In the second half of the twentieth century, the scientific and technological revolution brought a new way of measuring distances in outer space. The method of radar is as follows: a pulse is sent towards the space object, a signal is received from it, and then, based on the data on the time of the double-distance pulse travel from the Earth to the object of interest, the distance is calculated at a known speed. Today dynamically developing astronomy has new ways to find out how many kilometers away from us stars and planets of little-studied galaxies. This is the Syunyaev-Zeldovich effect, based on fixing the change in the radio emission of an object in time, gravitational lensing, based on the study of the deflection of light rays in the gravitational field of an object, the method of molecular rings commonly used to estimate the distance from the solar system to any galaxy.

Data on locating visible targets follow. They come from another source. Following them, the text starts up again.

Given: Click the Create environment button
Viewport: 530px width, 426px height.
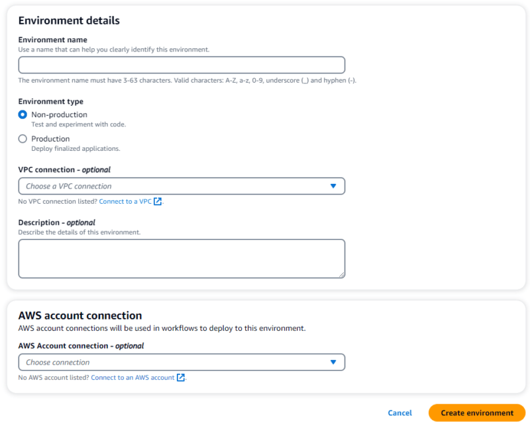Looking at the screenshot, I should point(476,412).
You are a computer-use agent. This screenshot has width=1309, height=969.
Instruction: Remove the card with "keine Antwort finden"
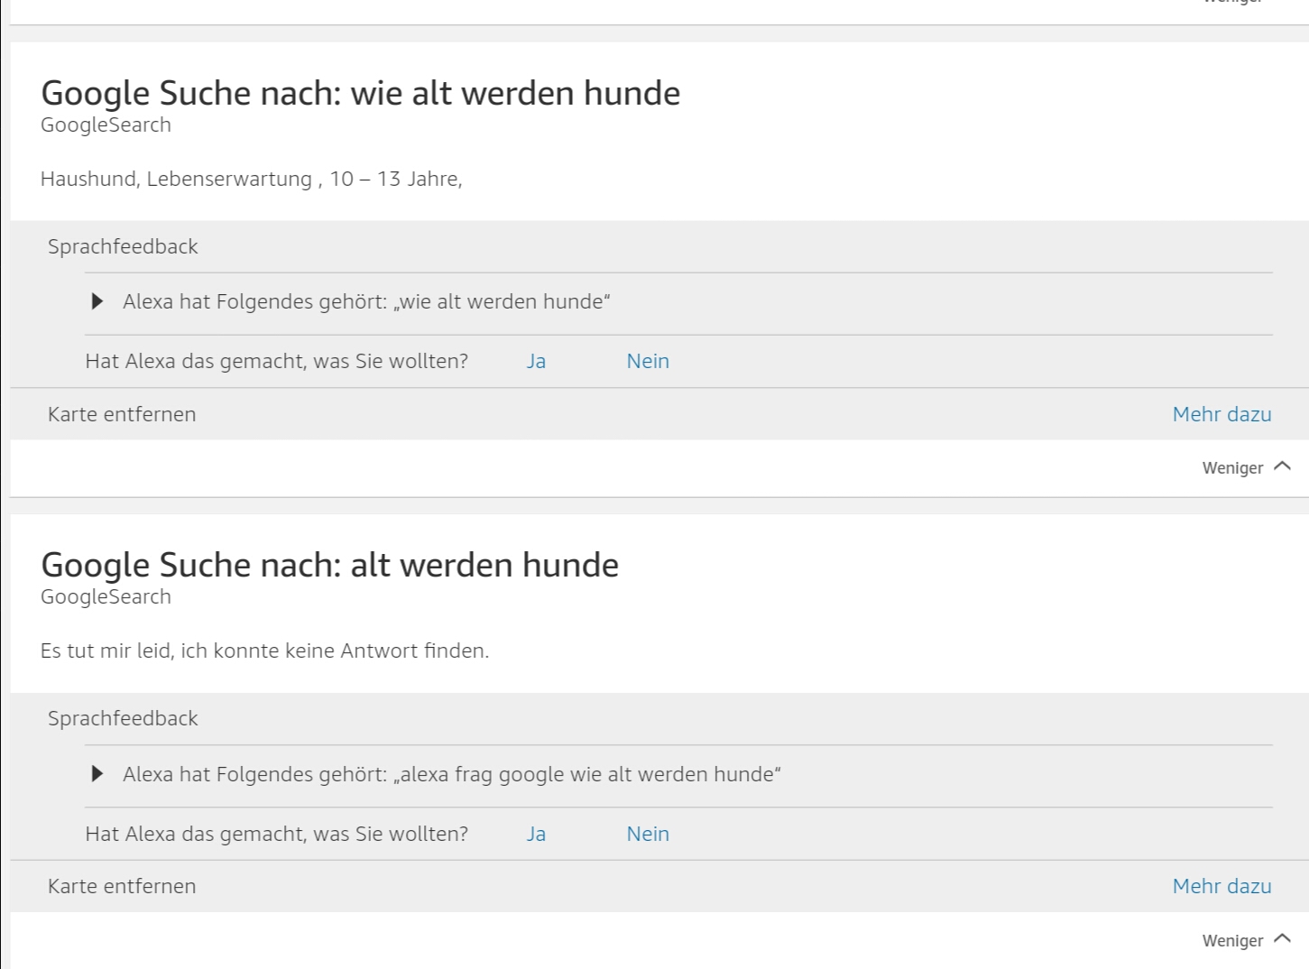tap(122, 887)
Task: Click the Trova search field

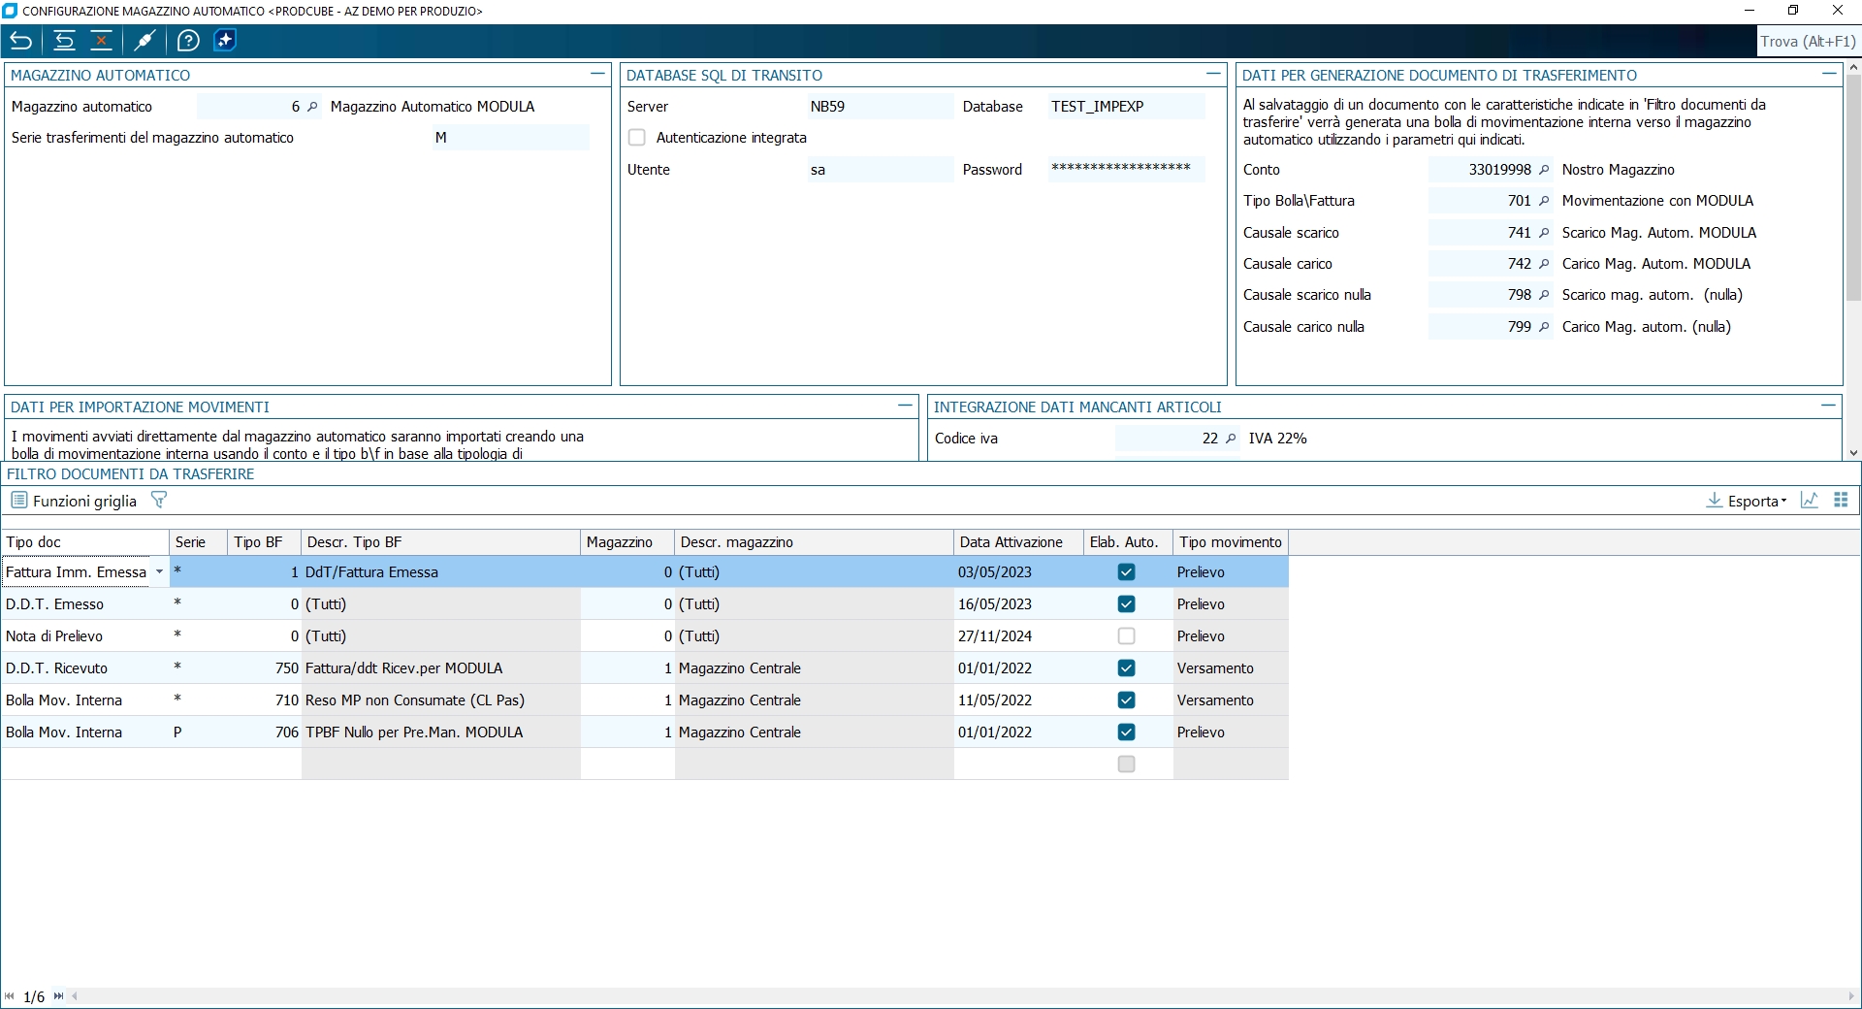Action: pyautogui.click(x=1807, y=42)
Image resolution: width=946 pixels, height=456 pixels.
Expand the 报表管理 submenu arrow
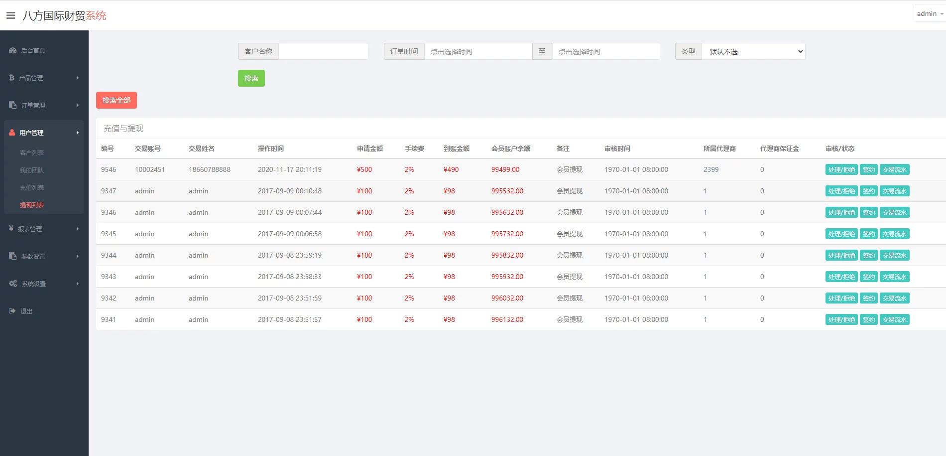coord(78,229)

How do you answer the question about the distance from the Earth to the Sun? Is it big or small? Everything is relative. It is significant in comparison with the distance from the Earth to Mars or to the Moon, but it is almost insignificant in comparison with the distance to other stars and galaxies. The closest planet to the Earth is Venus, and it is 41.4 million kilometers away. Between land and Mars 78.3 million kilometers, between Earth and Mercury - 91.6 km. But Jupiter and other giant planets are farther from the Earth than the Sun.

Such measurements as parsec and light year are often used to measure cosmic spaces. At a distance of one parsec, the annual parallax of a space object is one second (hence the name "parsek" - parallax per second). The light year is the distance that light passes through the year. These values are used for measurements to study distant celestial bodies. So, for example, from the Earth to the star Alpha Centauri the light goes four years, to Sirius - eight and a half years, and to the orange giant Betelgeuse - 650 years!